[Stored data entries]
=== Begin Enclosure ===

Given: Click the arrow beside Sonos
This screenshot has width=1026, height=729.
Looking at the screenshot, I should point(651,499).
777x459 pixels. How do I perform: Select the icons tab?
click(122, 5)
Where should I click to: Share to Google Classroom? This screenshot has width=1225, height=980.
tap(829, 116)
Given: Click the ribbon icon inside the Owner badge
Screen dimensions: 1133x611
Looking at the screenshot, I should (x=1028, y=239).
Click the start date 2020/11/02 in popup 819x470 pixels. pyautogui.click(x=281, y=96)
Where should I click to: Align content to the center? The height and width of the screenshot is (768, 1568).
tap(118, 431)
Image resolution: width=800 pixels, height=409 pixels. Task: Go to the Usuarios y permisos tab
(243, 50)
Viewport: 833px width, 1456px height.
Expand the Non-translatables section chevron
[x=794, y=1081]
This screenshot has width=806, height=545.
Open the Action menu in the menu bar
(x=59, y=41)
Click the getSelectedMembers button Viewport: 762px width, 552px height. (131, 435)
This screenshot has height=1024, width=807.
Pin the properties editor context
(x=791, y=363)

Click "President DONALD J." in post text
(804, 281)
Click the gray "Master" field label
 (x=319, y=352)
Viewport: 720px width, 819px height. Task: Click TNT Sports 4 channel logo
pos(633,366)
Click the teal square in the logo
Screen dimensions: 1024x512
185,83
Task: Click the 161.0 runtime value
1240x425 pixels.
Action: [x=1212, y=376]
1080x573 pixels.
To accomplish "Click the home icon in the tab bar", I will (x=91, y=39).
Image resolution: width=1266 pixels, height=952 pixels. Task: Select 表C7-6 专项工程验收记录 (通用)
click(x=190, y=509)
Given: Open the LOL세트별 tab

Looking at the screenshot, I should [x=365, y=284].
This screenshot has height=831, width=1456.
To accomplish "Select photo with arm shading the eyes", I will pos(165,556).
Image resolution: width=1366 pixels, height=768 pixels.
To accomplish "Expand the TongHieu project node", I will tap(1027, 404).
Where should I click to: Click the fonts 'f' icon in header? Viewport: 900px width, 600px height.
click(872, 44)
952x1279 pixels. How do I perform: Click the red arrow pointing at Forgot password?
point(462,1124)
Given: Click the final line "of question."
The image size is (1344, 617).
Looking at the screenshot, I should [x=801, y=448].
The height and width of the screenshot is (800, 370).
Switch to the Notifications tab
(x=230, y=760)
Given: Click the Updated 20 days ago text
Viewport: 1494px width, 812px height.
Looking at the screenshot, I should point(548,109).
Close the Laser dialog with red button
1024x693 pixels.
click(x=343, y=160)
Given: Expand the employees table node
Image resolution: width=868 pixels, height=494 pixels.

=== End Enclosure ===

Reproduce exactly the line containing "The image size is (1344, 617)." and every line after it through the end of the records above, and nothing else.

◆ EXERCISE SOLUTION:
The image size is (1344, 617).
Looking at the screenshot, I should [x=801, y=448].
The height and width of the screenshot is (800, 370).
Switch to the Notifications tab
(x=230, y=760)
Given: Click the Updated 20 days ago text
Viewport: 1494px width, 812px height.
Looking at the screenshot, I should point(548,109).
Close the Laser dialog with red button
1024x693 pixels.
click(x=343, y=160)
Given: Expand the employees table node
Image resolution: width=868 pixels, height=494 pixels.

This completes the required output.